The project is currently in the National Environmental Policy Act documentation phase. It will be available for public review in early April, with a public hearing scheduled for sometime that month. The environmental assessment study is expected by the end of May, according to Miller.
'Location is Everything'
“Location is everything for Woodlawn Stables,” Mitchell said. “Working parents don’t have time to drive an hour or more each way for riding lessons for their kids.”
Corine Bickley agrees. The Gallaudet University professor began riding lessons at Woodlawn Stables eight years ago, and has transitioned to horse owner and volunteer. "I'm here several times a week, which would not be possible if it weren't so close-in," she said.
Bickley is hoping to begin using her horse Holly as a therapy horse with the Wounded Warrior Project. "Woodlawn's proximity to Ft. Belvoir would make this a perfect opportunity," she said.
While hopeful about staying, Mitchell said she's also realistic because nothing is final. “My concern is if things do fall apart for us, I’ll have 37 horses to relocate during an unfortunate economy.”
In the past few decades, other horse-related businesses have closed due to the development of housing or businesses in Fairfax County. Jane Dillon's horse farm on Telegraph Road became the Coast Guard Station. Patti's Riding Stables in Burke and stables in Bay Ridge and Great Falls fell to housing developments. The loss of these businesses has meant .

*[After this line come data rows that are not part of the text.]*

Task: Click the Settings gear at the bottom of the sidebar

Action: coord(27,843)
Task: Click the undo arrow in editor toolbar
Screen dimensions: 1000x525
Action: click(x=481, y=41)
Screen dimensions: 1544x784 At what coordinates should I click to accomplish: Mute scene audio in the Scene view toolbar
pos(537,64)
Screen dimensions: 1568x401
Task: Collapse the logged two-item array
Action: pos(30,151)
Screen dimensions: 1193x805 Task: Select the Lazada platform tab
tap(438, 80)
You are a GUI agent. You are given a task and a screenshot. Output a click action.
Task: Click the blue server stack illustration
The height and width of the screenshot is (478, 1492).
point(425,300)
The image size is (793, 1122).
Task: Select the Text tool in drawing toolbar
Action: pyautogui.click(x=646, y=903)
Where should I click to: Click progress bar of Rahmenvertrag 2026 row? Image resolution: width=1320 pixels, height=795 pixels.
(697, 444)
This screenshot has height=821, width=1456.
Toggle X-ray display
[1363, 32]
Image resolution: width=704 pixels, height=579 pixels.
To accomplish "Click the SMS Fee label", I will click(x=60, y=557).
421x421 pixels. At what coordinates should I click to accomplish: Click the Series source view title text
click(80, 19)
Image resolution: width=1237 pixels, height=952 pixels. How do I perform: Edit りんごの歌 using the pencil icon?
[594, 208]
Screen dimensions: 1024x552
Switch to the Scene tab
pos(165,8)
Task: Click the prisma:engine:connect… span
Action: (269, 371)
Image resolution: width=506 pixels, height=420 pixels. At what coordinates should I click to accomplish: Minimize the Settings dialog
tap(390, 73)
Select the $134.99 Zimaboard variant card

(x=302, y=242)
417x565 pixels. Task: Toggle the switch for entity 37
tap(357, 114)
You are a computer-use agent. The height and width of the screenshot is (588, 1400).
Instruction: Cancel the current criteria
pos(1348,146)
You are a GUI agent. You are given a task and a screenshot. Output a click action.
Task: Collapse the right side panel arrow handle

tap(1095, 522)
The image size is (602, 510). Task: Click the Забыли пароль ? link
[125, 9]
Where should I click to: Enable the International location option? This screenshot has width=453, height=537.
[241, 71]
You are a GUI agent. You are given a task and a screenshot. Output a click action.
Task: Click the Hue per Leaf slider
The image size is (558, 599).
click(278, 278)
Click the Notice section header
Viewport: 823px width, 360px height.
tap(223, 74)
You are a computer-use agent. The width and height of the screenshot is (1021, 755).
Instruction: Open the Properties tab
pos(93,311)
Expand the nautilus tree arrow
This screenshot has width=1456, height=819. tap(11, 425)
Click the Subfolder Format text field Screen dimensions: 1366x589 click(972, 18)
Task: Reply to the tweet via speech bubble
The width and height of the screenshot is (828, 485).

Mitchell and her mother took over Woodlawn Stables in 1991 from previous owners Tom and Jane Scanlin. The Mitchells had been riding, teaching and working at Woodlawn Stables since the 1980s. “When Tom and Jane we’re getting out, it was just the natural progression of things for us to up the ante and purchase the business,” said Cindy.
Woodlawn Stables is an institution. “Our current summer camp director is the third generation daughter of a family who’ve ridden here,” said Cindy. “That kind of longevity in a business is remarkable.”
Woodlawn Stables consists of approximately 55 acres. The business leases the land from the National Historic Trust. Cindy said Woodlawn Stables currently has about 37 horses, including 14 boarded by private owners. They have between 300 and 400 weekly students, depending on the season.
“We understand that improvements need to be made for Richmond Highway, but they shouldn’t be made at the expense of the open space still remaining,” said Cindy.
Full Disclosure: Burke Patch Editor Susan Larson has worked at boarding, breeding, lesson, trail riding, fox hunting and polo facilities in Illinois and Virginia. In 2005 the United States Capitol Police Horse Mounted Unit honored her for her support as barn manager during their tenure. She is a past member of Clifton Horse Society, former volunteer with Simple Changes Therapeutic Riding Center, and current member of the Mason Neck Horse Coalition. She boards her horse at The Stables at Meadowood.